Gnaphalium roseum Kunth in A. von Humboldt et al., Nov. Gen. Sp. 4(fol.): 63. 1818; 4(qto.): 81. 1820
Annuals or perennials, 50–200 cm; taprooted. Stems persistently woolly-tomentose, not glandular. Leaf blades oblong-lanceolate to oblanceolate, mid-cauline 3–7 cm × (3–)6–15(–20) mm, bases clasping to subclasping, not decurrent, margins usually undulate, faces concolor or weakly bicolor, usually woolly-tomentose, sometimes tardily glabrescent adaxially, stipitate- or sessile-glandular beneath tomentum. Heads in corymbiform arrays. Involucres campanulate, 4–4.5 mm.
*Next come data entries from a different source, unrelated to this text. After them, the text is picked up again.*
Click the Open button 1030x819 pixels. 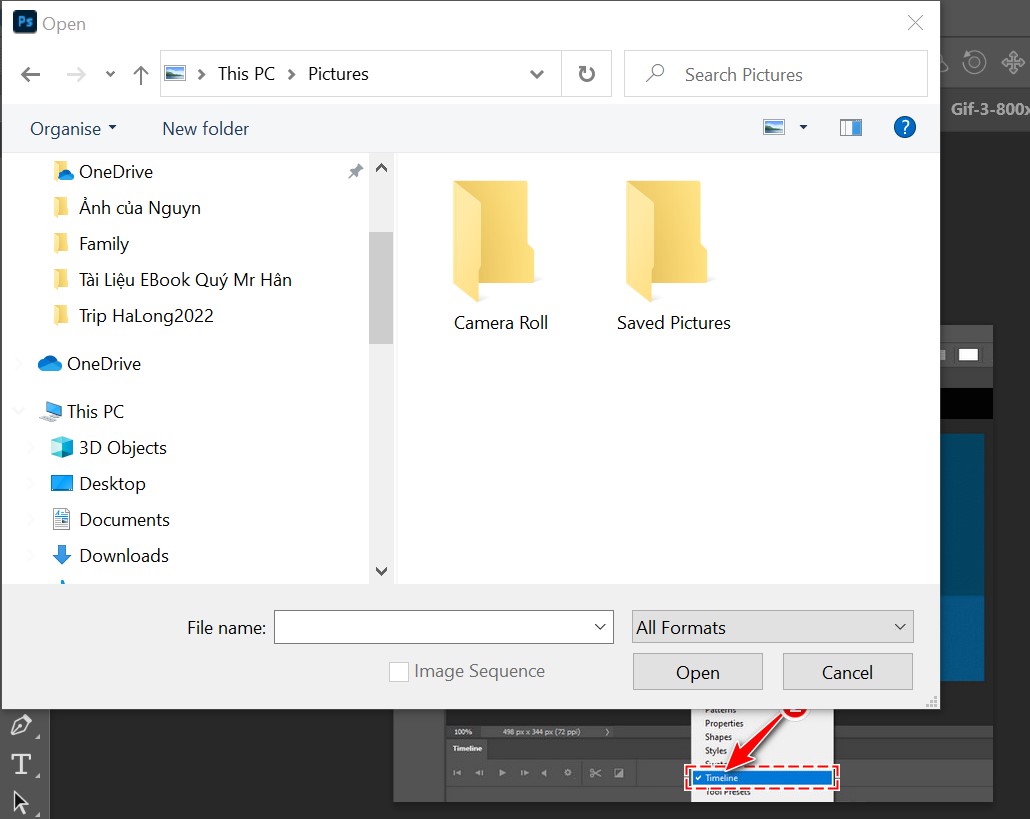tap(697, 672)
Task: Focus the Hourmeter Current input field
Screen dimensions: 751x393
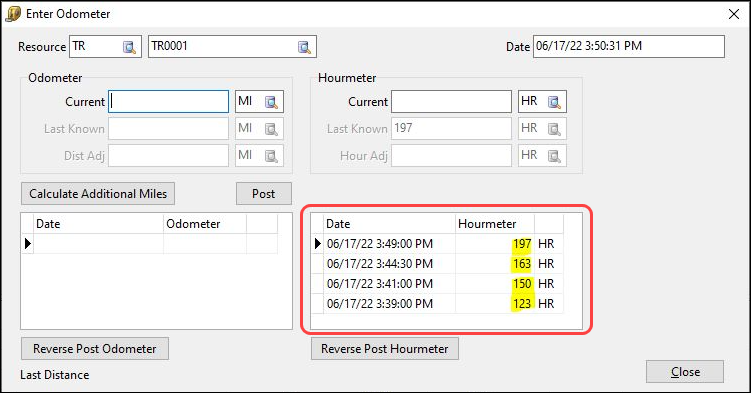Action: (x=451, y=101)
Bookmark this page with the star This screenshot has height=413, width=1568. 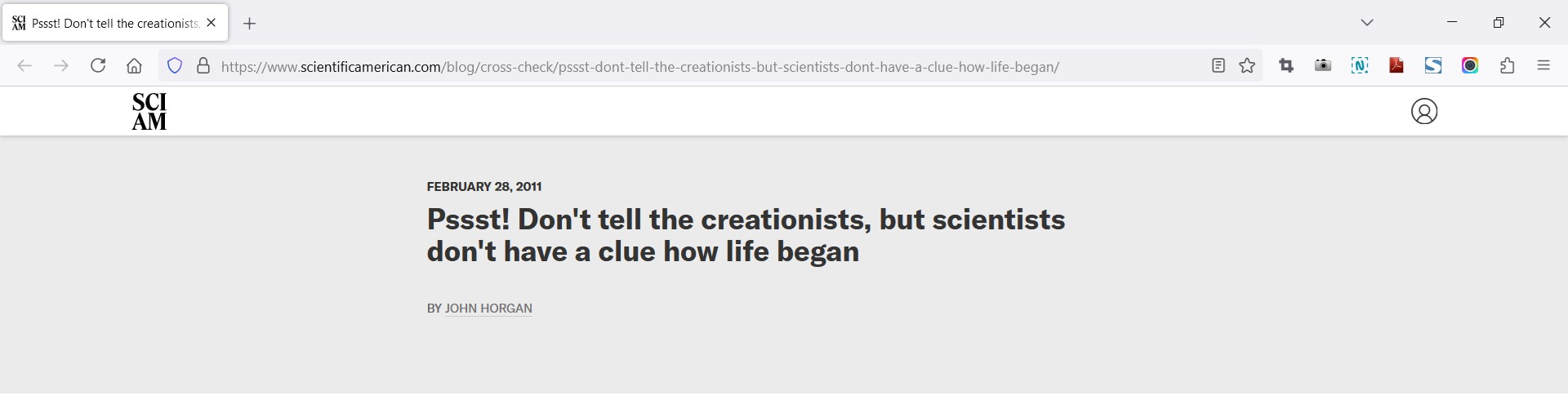(x=1248, y=66)
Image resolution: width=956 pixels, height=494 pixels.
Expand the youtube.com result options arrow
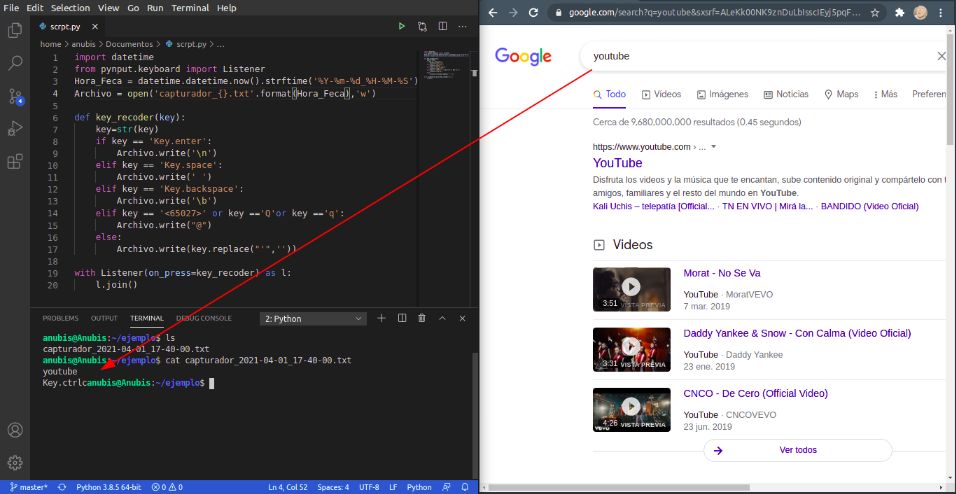(x=713, y=147)
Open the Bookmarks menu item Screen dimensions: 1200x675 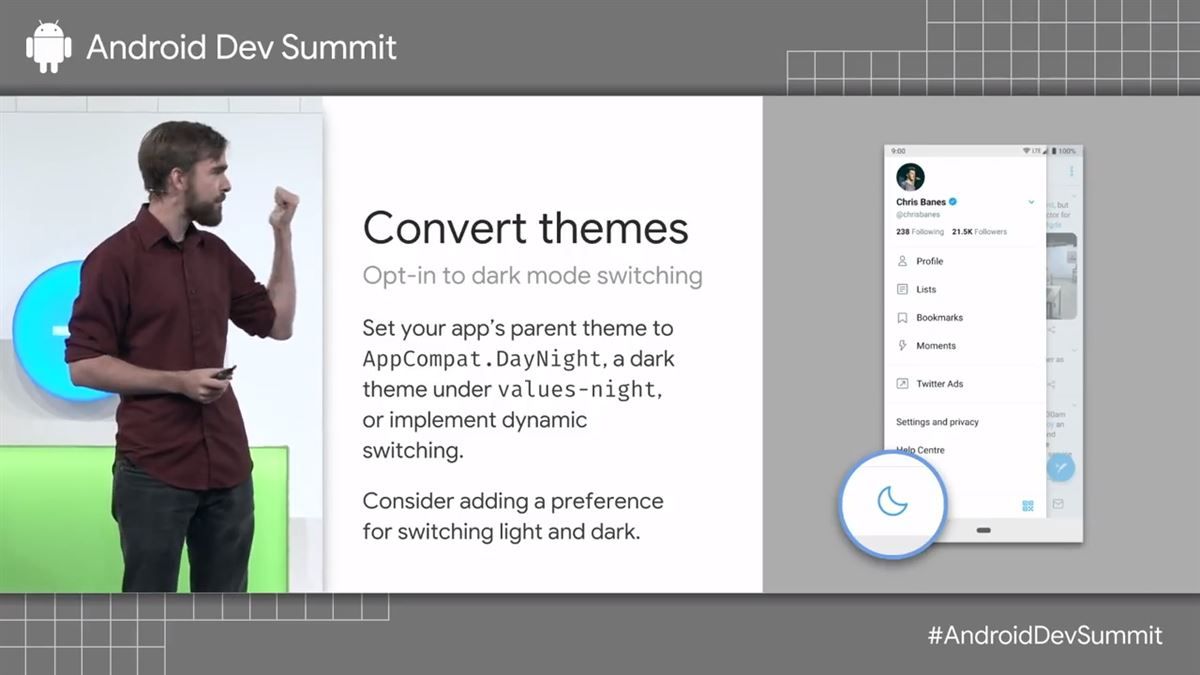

Phyllaries in 5–6 series, usually white, sometimes pink (opaque or hyaline, dull to shiny), ovate to ovate-oblong, glabrous. Pistillate florets 45–90(–110). Bisexual florets (5–)6–12(–18). Cypselae weakly ridged, smooth.
Flowering Mar–Jun. Open, disturbed sites; 10–50 [–1000+] m; introduced; Calif.; Mexico; Central America.
Pseudognaphalium roseum usually grows above 1000 m in Mexico; it grows below 50 m in California, where it is probably adventive. The closest collections of the species southward from California are from Sinaloa and southern Chihuahua. It is abundant in Mexico only in the eastern and southern states.
Pseudognaphalium roseum is recognized by its persistently tomentose stems and leaves, the leaves clasping to subclasping and non-decurrent, weakly bicolor and sessile-glandular beneath the tomentum, often relatively thick stems, relatively large heads with relatively numerous, white or pink, opaque phyllaries, relatively numerous florets, and smooth-faced cypselae. It has been confused with P. canescens; plants of P. roseum with relatively few bisexual florets can be distinguished from P. canescens by their subclasping leaves commonly with closely wavy margins, broader and more numerous phyllaries, and smooth-faced cypselae. Plants from southern California are atypical in their slightly smaller heads.